• **WHAT NEEDS TO BE DONE**
Rewrite everything from "Colley was reinstated" down to "about $500 a day." in the excerpt on the teacher dismissal case, changing "physics" to "chemistry".

The court agreed, saying, “When a local board of education wrongfully dismisses a teacher, the teacher is entitled to reinstatement, to full salary from the date of termination, including retirement benefits, and to interest from the dates upon which such salary payments were due.”

Colley was reinstated Nov. 4, 2016, effective Sept. 28, but only as a substitute teacher, a role he continues in to this day.

“The district doesn’t want me to teach math or physics,” Colley said. “They want me to be a substitute teacher.” He said substitute teachers are paid at a rate of $125 a day, but he’s making his full salary of about $500 a day.
Malcomb was reinstated the same day but by then had already taken a higher-paying counseling job at Palmdale Aerospace Academy (PAA).

Since both plaintiffs were entitled to back pay for the time between termination and reinstatement, court documents show the sides conducted several back-pay hearings in front of a hearing officer in the first half of 2017.

The district claimed the back pay must be denied by appropriate state and court decisions.

The court disagreed, calling the arguments “specious,” “untenable” and “unconvincing.”

“The judge said you don’t get to write your own laws,” Colley said. “The district’s legal theories are just wrong. They can’t win.”

• **PROVIDED DATA**

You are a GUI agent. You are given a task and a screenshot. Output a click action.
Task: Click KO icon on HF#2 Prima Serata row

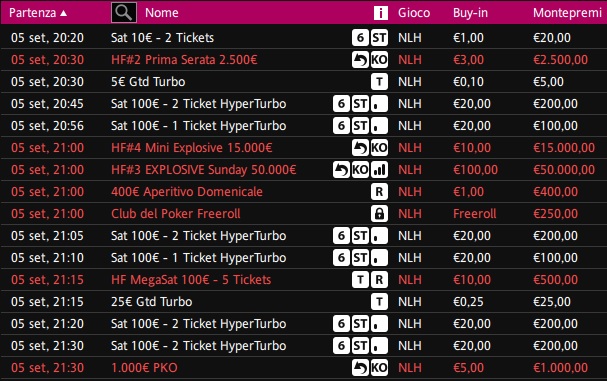coord(379,60)

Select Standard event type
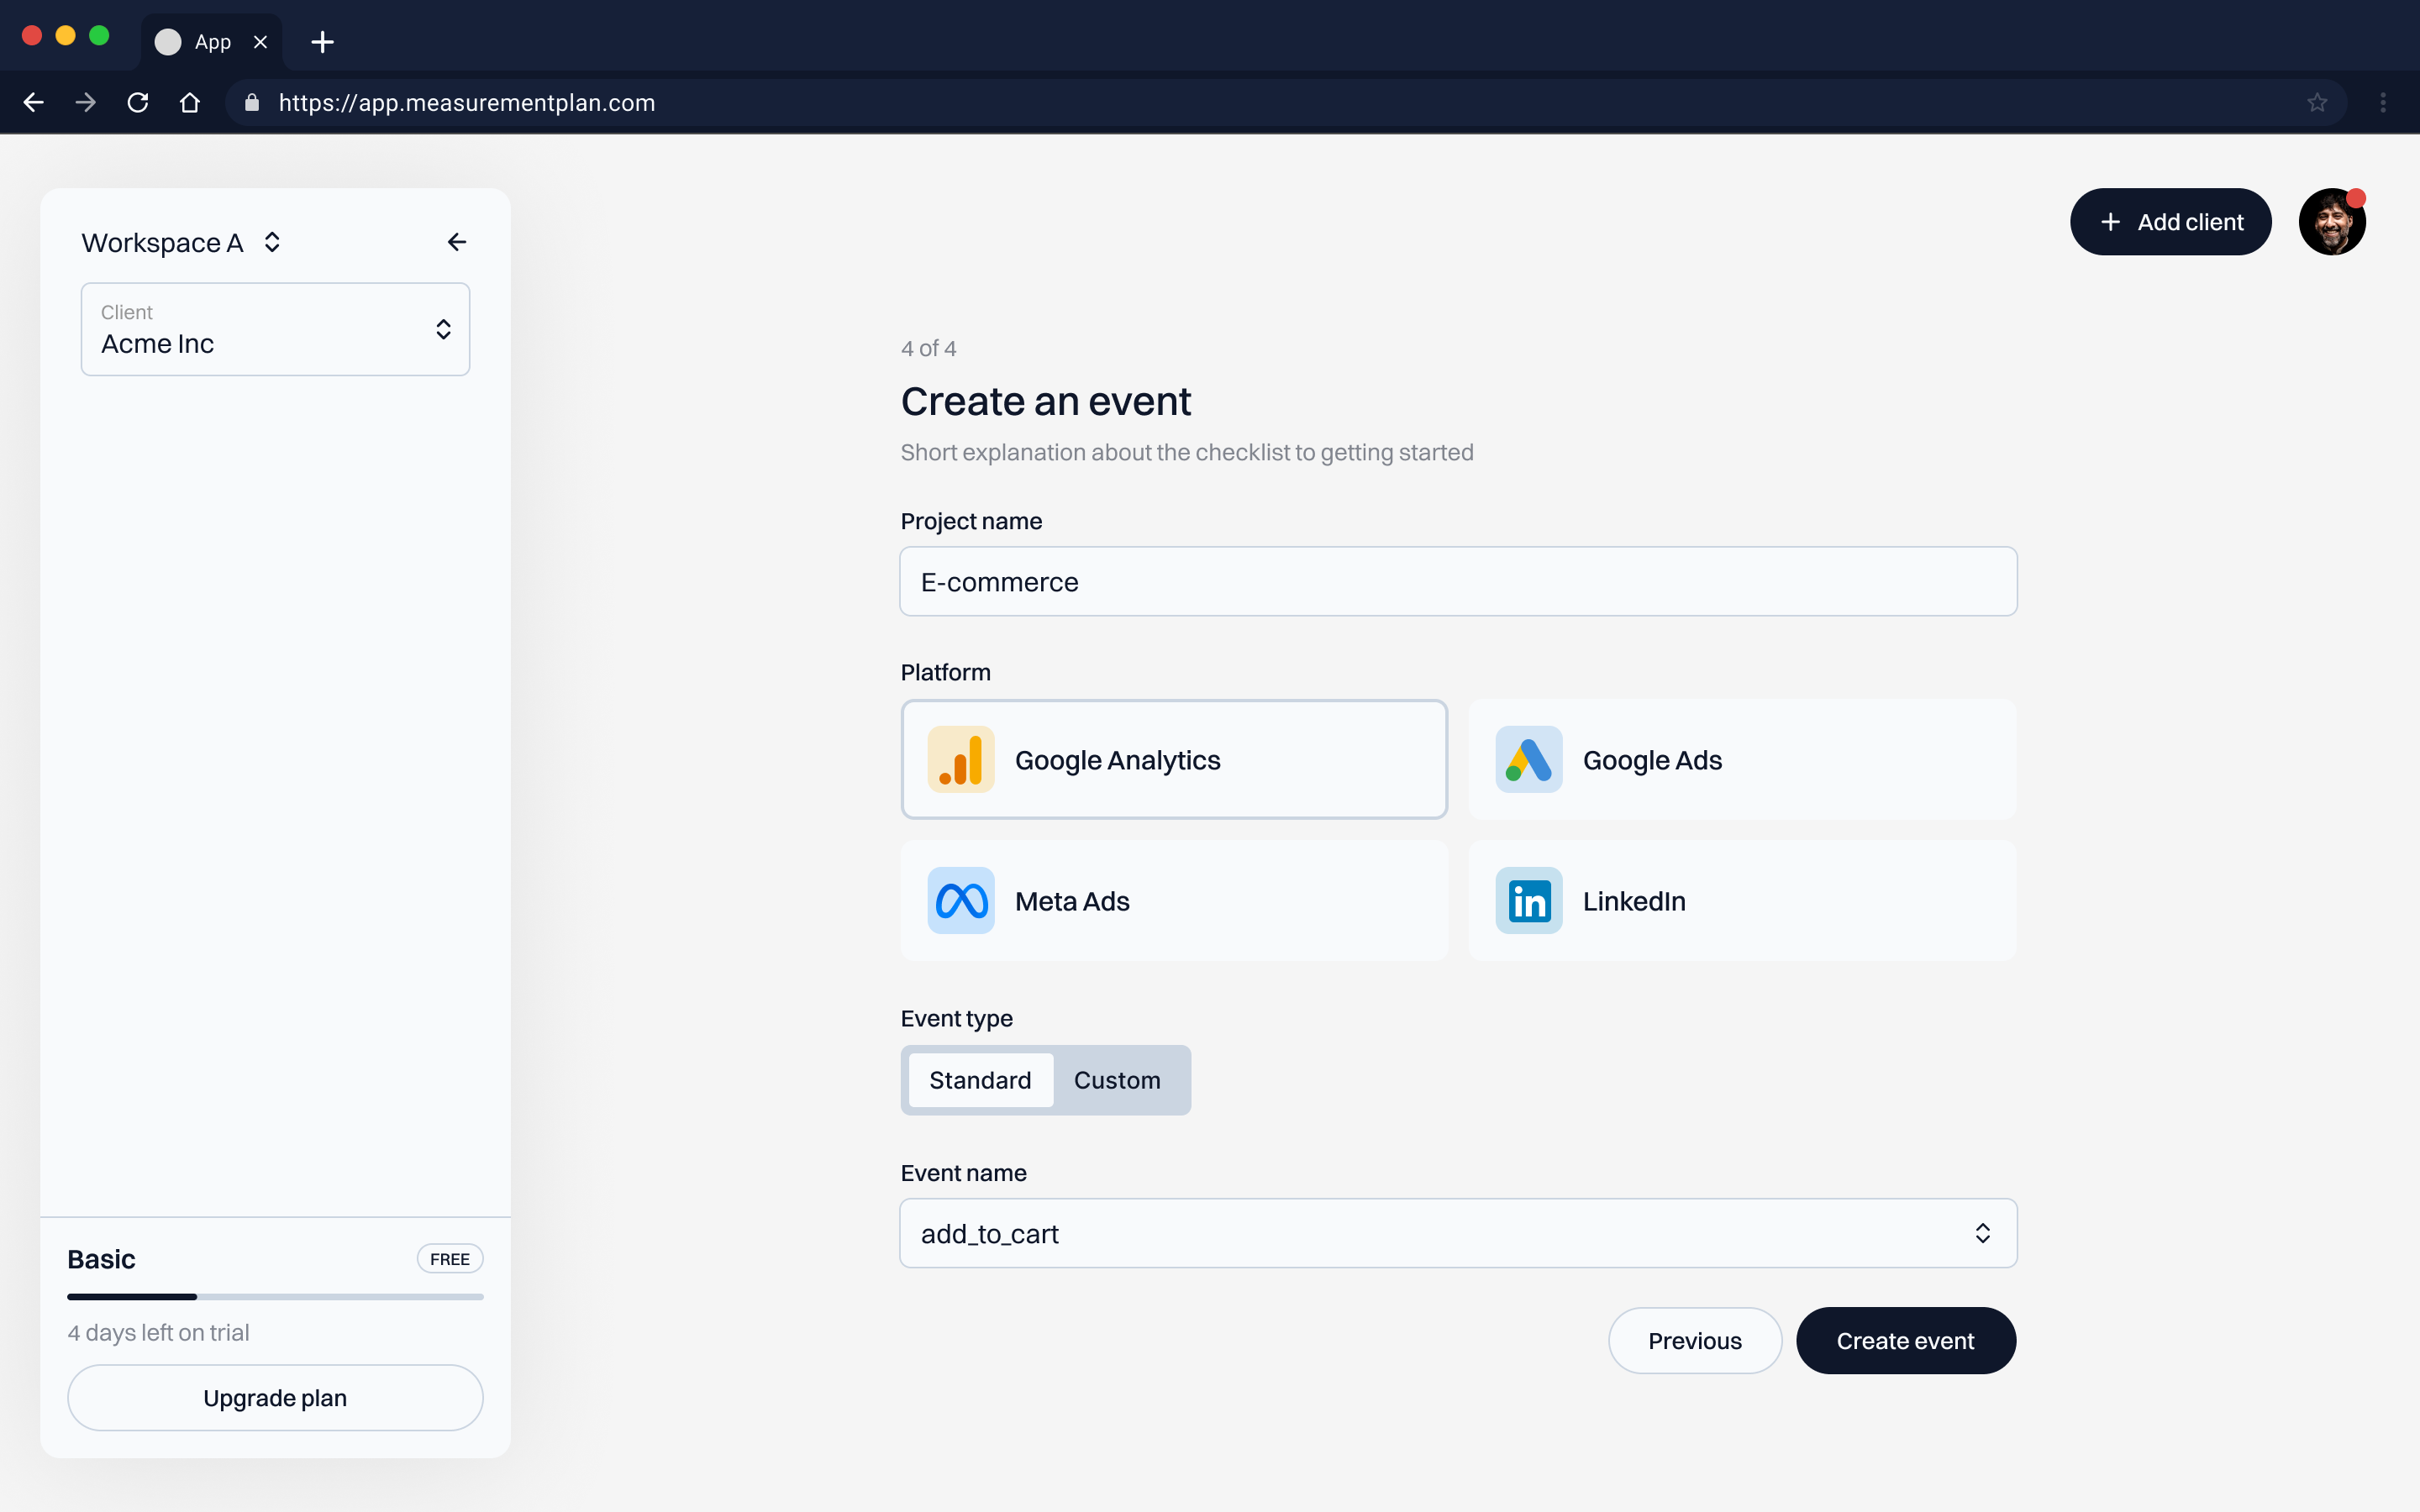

• **EXERCISE ANSWER**
Colley was reinstated Nov. 4, 2016, effective Sept. 28, but only as a substitute teacher, a role he continues in to this day.

“The district doesn’t want me to teach math or chemistry,” Colley said. “They want me to be a substitute teacher.” He said substitute teachers are paid at a rate of $125 a day, but he’s making his full salary of about $500 a day.